Earlier, I wrote how the environmental writer for the New Zealand Listener was fired after Heartland demanded he be silenced, and:
Well not any more. The Listener hired a lawyer to threaten him and the post has been taken down and an apology put up, which includes this statement:
In fact Mr Hansford was not sacked by The Listener, and nor did The Listener seek to censor or suppress Mr Hansford’s views.
When you use lawyers to suppress people’s views it kind of undercuts your claims that you didn’t suppress Hansford’s views.
Dave Hansford commented on the post. I’m reproducing the comment here in case the Listener uses legal threats to suppress his views:
Pamela Stirling’s statement in John Drinnan’s column this morning is correct. I took on Ecologic back in November when the incumbent columnist, Francesca Price, took leave to work on another project.
As such, it was indeed a temporary arrangement. But it was not terminated on the due date, and continued to run as Francesca’s leave extended. The fact that Francesca did not, in the end, return to reclaim her column did not automatically mean it was mine in perpetuity.
But if my time was simply “up,” it’s baffling that I wasn’t simply told that. I was told instead that negotiations over Francesca’s return were under way. They were not.
Francesca had already made it clear she was not returning. I was then told that I had been “rationalised” in a response to a shrinking contributors’ budget. That the column would be brought in-house because the magazine could no longer afford a freelancer to write it.
I accepted that explanation, but it soon transpired that The Listener had, in fact, approached another freelancer to take the column over (They declined, and the column will now indeed be written in-house), placing a question mark over the claim of an ailing contributor’s budget.

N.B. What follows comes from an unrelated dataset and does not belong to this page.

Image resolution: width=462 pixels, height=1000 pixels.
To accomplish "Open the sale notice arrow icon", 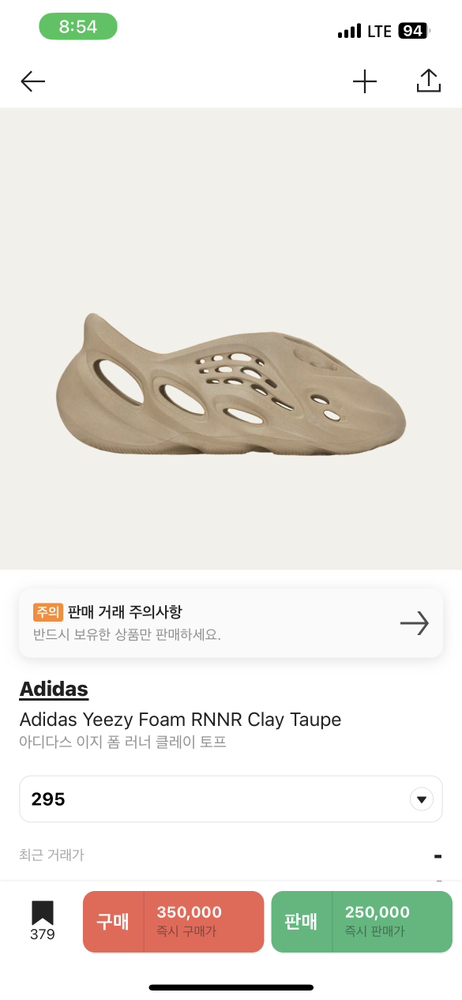I will tap(415, 623).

At no time was any suggestion raised that I had made any errors in the climate deniers column, or left the magazine legally exposed.
I cannot prove that I was rolled because of legal posturing by the Climate Science Coalition, and I have never stated that as fact.
What I have stated repeatedly is;
That I was dropped from the Listener column, Ecologic.
That it came less than a fortnight after my column of March 22 about the Climate Science coalition’s financial and ideological links to the Heartland Institute and, by extension, Exxon Mobil.
That it came in the wake of a published call for my dismissal by the President of the Heartland Institute.
That it came in the wake of a threatened complaint to the Press Council and alleged threats of legal action by the Climate Science Coalition.
That The Listener agreed on a settlement with the Climate Change Coalition that gave the CSC the right of reply published this week.
That the Listener did not inform me of the bringing of the Press Council complaint.
That I was not informed of the letter from The Heartland Institute calling for my removal, nor given a right of reply.
That I was not informed of the Listener’s decision to give the CSC right of reply on behalf of my own column.
That both reasons I was given for my axing proved to be unsubstantiated.
That my subsequent request for the truth of the matter was never replied to.
That I was told that “We stand behind our columnists.”
Given this concert of circumstances, and the artifice surrounding my axing, it is valid to ask questions of the Listener and of the Climate Science Coalition about the nature and terms of their negotiations.
The implications for the independence of the media, and for the public interest, are too great not to.
Perhaps these events were entirely unrelated. But if they were not, they mark a black day for the freedom of the media.